I keep a checklist of the things I want to accomplish every day. Once I perform a task I check it off my list. The idea of the checklist is to motivate me to perform each task on a daily basis and it worked well in the beginning. One of the items on the list used to be “prayer / meditation.” I put this on the list to remind me to exercise my “spiritual muscle” on a daily basis. In the beginning this worked well as a reminder.

Eventually, however, this stopped working. It stopped working not because I refused to exercise my spiritual muscle. It stopped working because this item became another item on the checklist. The fact that I had this on the list negated some of the power of my spiritual practice. I found myself approaching this item motivated to check it off the list; to have it accomplished. I found that my spiritual practice does not work this way.
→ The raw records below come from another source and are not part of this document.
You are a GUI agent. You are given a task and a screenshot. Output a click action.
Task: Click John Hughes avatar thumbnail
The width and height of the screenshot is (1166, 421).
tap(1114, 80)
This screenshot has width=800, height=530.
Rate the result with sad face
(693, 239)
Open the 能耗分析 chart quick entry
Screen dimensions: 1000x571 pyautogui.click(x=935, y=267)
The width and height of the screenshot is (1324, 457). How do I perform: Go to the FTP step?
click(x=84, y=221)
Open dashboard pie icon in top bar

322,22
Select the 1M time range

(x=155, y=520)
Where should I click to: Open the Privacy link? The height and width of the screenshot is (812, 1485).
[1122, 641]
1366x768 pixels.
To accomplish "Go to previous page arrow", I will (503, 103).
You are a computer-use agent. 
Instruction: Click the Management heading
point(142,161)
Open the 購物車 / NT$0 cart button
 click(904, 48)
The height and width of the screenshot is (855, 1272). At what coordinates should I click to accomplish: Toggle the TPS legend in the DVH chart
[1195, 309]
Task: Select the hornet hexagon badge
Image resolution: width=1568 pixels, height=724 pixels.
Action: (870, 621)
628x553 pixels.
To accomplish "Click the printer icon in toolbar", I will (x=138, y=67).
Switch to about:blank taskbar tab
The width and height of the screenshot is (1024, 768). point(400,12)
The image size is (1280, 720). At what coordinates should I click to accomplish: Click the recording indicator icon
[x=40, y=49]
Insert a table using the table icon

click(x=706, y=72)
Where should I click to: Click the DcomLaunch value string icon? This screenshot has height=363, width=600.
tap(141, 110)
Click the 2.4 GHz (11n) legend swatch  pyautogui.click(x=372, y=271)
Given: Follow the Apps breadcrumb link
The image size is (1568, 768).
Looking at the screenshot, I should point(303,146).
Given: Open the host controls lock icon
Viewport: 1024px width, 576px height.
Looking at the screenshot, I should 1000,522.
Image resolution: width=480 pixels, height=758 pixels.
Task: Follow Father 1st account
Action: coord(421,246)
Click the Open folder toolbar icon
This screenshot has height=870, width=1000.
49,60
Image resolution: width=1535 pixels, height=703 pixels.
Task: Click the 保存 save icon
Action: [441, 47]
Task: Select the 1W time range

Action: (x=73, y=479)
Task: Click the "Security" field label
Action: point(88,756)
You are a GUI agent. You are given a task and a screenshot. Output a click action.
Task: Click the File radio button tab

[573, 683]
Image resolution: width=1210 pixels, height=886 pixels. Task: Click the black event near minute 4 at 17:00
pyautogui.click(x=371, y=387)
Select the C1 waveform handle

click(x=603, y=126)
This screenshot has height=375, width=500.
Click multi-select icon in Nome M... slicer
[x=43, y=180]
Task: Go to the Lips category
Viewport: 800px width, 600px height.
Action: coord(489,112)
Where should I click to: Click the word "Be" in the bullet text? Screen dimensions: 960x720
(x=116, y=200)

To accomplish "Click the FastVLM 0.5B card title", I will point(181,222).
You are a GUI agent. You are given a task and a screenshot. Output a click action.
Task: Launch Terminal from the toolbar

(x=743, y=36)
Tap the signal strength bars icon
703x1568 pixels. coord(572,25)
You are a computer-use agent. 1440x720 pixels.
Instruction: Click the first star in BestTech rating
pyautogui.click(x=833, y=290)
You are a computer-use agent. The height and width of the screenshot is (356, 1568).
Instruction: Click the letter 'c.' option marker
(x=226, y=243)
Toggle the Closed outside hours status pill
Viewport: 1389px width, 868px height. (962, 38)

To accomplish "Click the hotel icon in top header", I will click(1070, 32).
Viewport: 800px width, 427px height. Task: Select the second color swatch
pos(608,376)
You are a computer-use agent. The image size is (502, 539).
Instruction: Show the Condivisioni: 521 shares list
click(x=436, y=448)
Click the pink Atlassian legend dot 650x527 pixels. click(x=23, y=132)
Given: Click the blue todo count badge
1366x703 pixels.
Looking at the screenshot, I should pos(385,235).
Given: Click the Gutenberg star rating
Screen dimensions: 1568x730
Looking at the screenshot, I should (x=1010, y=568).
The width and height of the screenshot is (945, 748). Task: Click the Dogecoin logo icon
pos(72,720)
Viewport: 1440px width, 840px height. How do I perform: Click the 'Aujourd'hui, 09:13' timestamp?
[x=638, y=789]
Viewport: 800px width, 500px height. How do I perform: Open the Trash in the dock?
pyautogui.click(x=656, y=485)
I firmly believe it is the nature of spiritualism whether in the form of prayer or meditation that it must be performed whole heartedly. Return to me with all your heart. (Joel 2:12). If not, then I am only going through the motions and any spirituality drains out of it. This is true because spiritualism by its nature deals with the nature of my heart, with truth and not surface level appearances. Render your heart not your garments. (Joel 2:13). To the extent I can keep a spiritual practice on the check list and maintain a wholehearted expression towards the task the checklist serves its purpose. But the point at which spirituality becomes a task to compete is the point when it needs to be removed from the checklist. In other words, if I am not approaching spirituality with my whole heart then I am not being spiritual. Whatever I am doing has become an empty gesture (in terms of spirituality). In the same respect, religious ritualism serves to remind of truth. To the extent ritual stops reminding me of truth because I am not approaching it with my whole heart then it becomes empty and is not serving its purpose. In a sense I am checking something from the list that I have not yet completed if I do not pray or meditate whole heart.

The spirit is truth. Render unto Caesar what belongs to Caesar render unto God the things that belong to him. (Matt 22:21). Checklists are for items I want to accomplish because I want them accomplished and not because I want to experience the performance of the item. Certain things can be put on the check list because they do not require whole hearts to perform. These things belong to Caesar. That is, the physical world. For spiritual things, prayer, meditation, being grateful, these things belong to God and must be performed whole heartedly. These things belong to God (if you like).

So I removed this item from my checklist and I found that I still perform the task. But now the quality of my performance is different. The checklist served me well to begin the practice. But to maintain my spiritual practice I had to eventually take it off my checklist.